In June of this year, I finally discovered in George Hart's Web pages (http://www.georgehart.com/virtual-polyhedra/dodecahedra.html) the fcc unit-cell container I had envisioned and learned its name: the normal rhombic dodecahedron. I also found there the twisted rhombic dodecahedron, corresponding to the hcp cell, as well as an elongated dodecahedron, which one could use for close-packings of rounded capsules or oblong ellipsoids (i.e., eggs). (Actually, the twisted rhombic dodecahedron is a bit more complicated in that its hcp unit cell calls for a combination of mirror-reflective and periodically-reflective surfaces; more on that later). I immediately wrote an e-mail message about my work to Dr. Hart, to which he responded by putting me in touch with Pan Dragon (http://www.pandragon.com/polyhedra/geometry.shtml). Both Hart and Pan Dragon seemed unaware of the RD's connection with sphere-packing until I brought it to their attention. At my suggestion, Pan Dragon soon created and posted some rhombic-dodecahedral sphere-packings (23JUN97) and oblong-ellipsoid-packings, or egg-packings, (14JUL97) in VRML, with animations. Actually, Pan Dragon's egg-packing has its elongated ellipsoidal axis in the stacking plane, rather than perpendicular to it (i.e., see Hart's elongated RD), and is therefore probably not a true close-packing. I also suggested in one of my e-mails to Pan Dragon that teachers and scientists might enjoy playing with transparent rhombic-dodecahedral (both normal and twisted) building blocks with colored or tinted spheres at their centers. Perhaps someone has already created such building blocks, but I haven't found them advertized anywhere.
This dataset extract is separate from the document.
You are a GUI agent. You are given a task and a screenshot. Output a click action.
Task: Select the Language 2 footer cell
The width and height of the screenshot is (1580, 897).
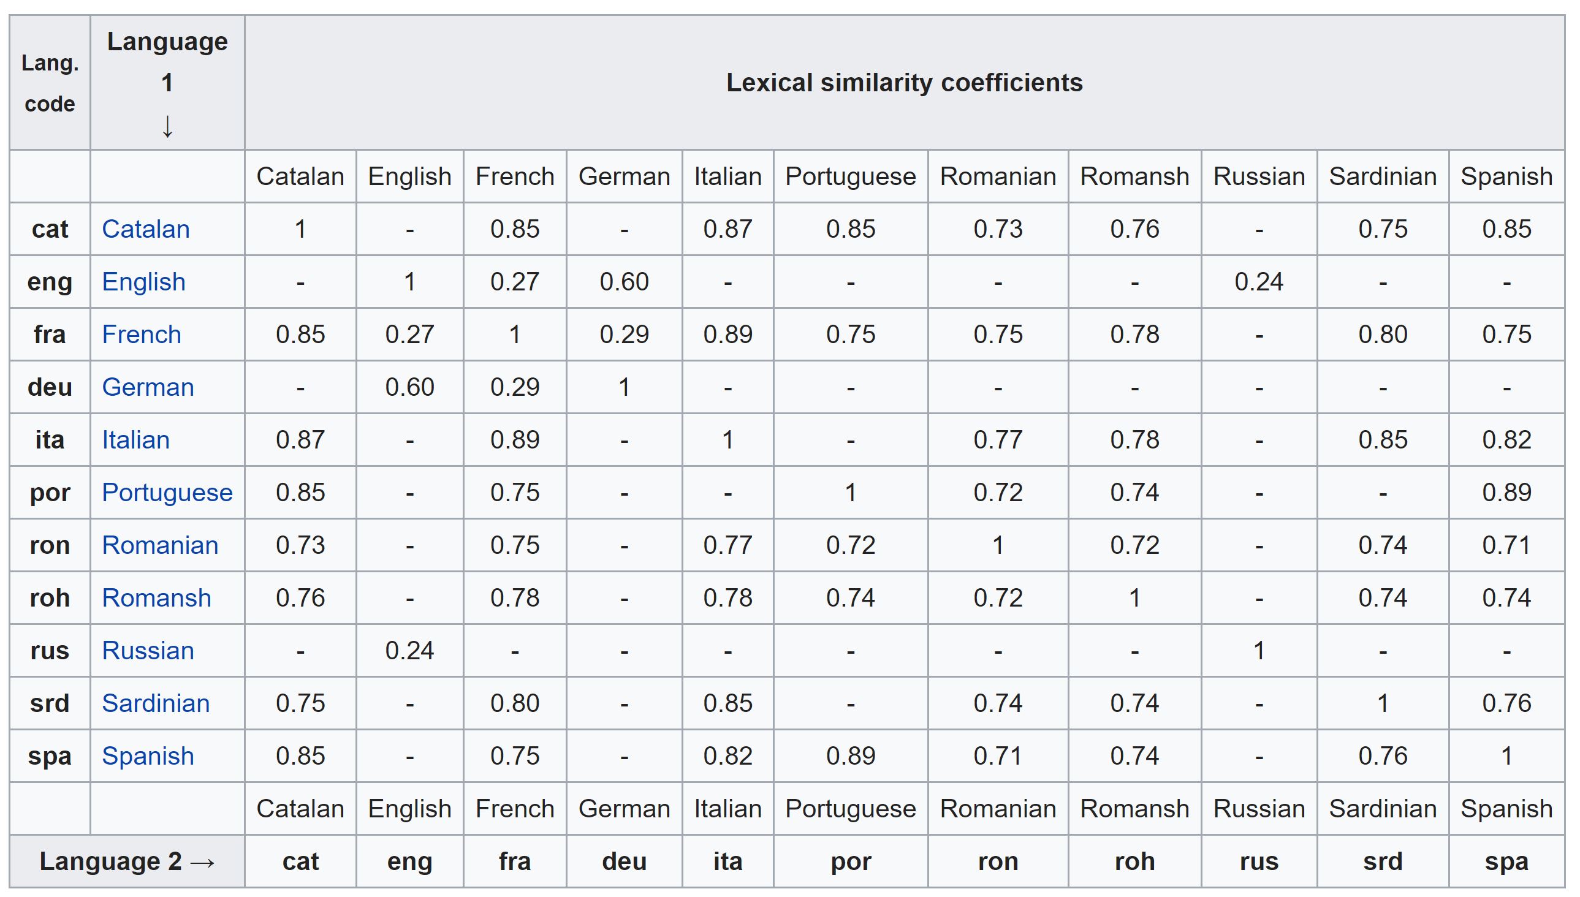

Your RD "recipe" graphics make it easy to visualize what is needed for both the fcc and hcp cases. Using Hart's twisted rhombic dodecahedron (TRD) for the infinite hcp case is complicated by a unit-cell symmetry that calls for a combination of mirror and periodic reflecting surfaces. To get around this, one can simply slice off the "bottom" half of the normal rhombic dodecahedron (NRD) and its inscribed sphere with a mirror-reflecting plane that is normal to and bisects one of the cube's diagonals. This reflecting plane coincides with the equatorial plane of the 2D hexagonal packing layer. The desired hcp unit cell then consists of the remaining "top" half of the sphere and NRD, with mirror-reflective surfaces on all nine sides. Finite hcp stackings, on the other hand, may actually call for construction of a full TRD, but, of course, without the need for reflecting planes. This can be done by rotating the three bottom planes of the full NRD 60 degrees about the sphere axis normal to the 2D equatorial plane.

Again, I would appreciate it if you could direct me to any Web sites or literature that discuss RD's in relation to sphere packings. Please feel free to forward my messages as appropriate. Thanks again for your wonderful pages.